Stechkin's problem on the best approximation of an unbounded operator by bounded ones and related problems

V. V. Arestovab, R. R. Akopyanab

a Ural Federal University named after the First President of Russia B. N. Yeltsin, Ekaterinburg
b Institute of Mathematics and Mechanics, Ural Branch of the Russian Academy of Sciences, Ekaterinburg

Abstract: This paper discusses Stechkin's problem on the best approximation of a linear unbounded operator by bounded linear operators and related extremal problems. The main attention is paid to the approximation of differentiation operators in Lebesgue spaces on the axis and to the operator of the continuation of an analytic function to a domain from a part of the boundary of the domain. This is a review paper based on the materials of the authors' lecture on September 14, 2020, at the X Internet video-conference “Day of Mathematics and Mechanics” of four institutes of the Russian Academy of Sciences: Krasovskii Institute of Mathematics and Mechanics of the Ural Branch of RAS (Yekaterinburg), Sobolev Institute of the Siberian Branch of RAS (Novosibirsk), Steklov Mathematical Institute (Moscow), and the St. Petersburg Department of the Steklov Mathematical Institute. The lecture of the authors was dedicated to the 100th anniversary of the birth of Sergei Borisovich Stechkin. The problem of the best approximation of a linear unbounded operator by bounded ones is one of his legacies. We tried to at least partially reflect the new results, methods, and statements that appeared in this topic after the publication of the review papers (Arestov, Gabushin, 1995–1996). The material on this topic is wide; the selection of the material for the lecture and paper is the responsibility of the authors.

Keywords: Stechkin's problem, recovery, unbounded linear operator, differentiation operator, Kolmogorov inequality, analytic functions, boundary values.
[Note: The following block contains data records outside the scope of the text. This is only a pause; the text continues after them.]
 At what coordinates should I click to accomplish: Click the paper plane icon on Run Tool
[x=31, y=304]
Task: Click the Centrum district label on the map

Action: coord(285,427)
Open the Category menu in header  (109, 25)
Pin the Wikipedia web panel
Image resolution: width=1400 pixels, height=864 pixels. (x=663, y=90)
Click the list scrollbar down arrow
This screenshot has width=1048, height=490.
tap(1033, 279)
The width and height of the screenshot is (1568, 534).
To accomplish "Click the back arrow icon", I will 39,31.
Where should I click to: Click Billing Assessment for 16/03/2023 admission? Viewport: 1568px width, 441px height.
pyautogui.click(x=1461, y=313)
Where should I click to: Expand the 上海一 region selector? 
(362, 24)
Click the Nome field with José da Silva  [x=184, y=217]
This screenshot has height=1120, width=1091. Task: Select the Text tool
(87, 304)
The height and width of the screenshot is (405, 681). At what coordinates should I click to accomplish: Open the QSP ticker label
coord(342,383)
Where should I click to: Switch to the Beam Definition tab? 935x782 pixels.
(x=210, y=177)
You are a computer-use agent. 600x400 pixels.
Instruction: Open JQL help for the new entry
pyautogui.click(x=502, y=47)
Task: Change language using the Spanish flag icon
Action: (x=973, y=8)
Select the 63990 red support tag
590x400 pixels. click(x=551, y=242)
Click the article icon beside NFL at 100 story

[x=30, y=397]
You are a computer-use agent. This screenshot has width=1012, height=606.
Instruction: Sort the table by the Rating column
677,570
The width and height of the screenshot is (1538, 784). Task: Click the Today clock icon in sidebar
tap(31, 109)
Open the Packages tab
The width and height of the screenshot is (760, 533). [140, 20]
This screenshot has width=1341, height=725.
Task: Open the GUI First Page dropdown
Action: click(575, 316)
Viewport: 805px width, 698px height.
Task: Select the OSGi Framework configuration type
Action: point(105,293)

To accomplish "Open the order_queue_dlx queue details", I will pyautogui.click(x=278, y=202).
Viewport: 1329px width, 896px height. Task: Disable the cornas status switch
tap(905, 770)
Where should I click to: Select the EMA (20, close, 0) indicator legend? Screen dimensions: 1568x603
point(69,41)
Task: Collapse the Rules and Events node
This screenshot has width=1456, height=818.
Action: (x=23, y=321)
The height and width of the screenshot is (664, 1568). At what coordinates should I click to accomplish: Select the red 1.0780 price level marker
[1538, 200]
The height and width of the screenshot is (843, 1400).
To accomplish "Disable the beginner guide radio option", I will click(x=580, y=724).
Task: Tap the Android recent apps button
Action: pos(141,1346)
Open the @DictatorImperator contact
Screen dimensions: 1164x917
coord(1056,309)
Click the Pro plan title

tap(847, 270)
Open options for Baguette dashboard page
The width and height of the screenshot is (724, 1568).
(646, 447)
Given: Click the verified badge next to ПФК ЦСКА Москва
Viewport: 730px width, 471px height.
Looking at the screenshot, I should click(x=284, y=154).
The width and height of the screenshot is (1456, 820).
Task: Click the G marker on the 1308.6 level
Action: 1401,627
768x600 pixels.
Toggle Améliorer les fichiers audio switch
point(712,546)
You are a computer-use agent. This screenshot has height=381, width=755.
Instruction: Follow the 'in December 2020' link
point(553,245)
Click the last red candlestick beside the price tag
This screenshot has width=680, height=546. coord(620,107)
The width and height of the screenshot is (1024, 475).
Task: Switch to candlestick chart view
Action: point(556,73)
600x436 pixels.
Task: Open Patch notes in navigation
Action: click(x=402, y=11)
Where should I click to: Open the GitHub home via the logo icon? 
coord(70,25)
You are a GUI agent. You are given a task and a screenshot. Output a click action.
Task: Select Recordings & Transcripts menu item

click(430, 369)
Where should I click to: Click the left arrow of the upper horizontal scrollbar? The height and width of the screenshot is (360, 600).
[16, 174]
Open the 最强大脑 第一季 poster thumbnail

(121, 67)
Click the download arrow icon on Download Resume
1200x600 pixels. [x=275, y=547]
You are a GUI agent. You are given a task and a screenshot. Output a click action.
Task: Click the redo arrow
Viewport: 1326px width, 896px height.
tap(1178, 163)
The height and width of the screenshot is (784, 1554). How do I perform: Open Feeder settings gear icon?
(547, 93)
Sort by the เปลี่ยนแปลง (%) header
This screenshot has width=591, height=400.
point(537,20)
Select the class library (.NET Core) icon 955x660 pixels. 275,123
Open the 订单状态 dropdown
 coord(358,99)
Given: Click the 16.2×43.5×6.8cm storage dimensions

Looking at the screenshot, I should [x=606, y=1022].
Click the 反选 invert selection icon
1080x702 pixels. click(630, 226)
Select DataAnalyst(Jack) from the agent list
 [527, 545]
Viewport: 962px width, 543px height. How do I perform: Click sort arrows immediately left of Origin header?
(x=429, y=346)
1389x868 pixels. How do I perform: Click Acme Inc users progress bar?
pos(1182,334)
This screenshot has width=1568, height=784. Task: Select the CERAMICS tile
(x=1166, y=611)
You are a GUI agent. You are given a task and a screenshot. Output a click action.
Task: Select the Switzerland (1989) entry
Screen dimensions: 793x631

Funding Agency Grant Number
Russian Foundation for Basic Research 18-01-00336
Ural Federal University named after the First President of Russia B. N. Yeltsin 02.A03.21.0006
This work was performed as a part of the research conducted in the Ural Mathematical Center and also supported by the Russian Foundation for Basic Research (project no. 18-01-00336) and by the Russian Academic Excellence Project (agreement no. 02.A03.21.0006 of August 27, 2013, between the Ministry of Education and Science of the Russian Federation and Ural Federal University).


DOI: https://doi.org/10.21538/0134-4889-2020-26-4-7-31

Full text: PDF file (349 kB)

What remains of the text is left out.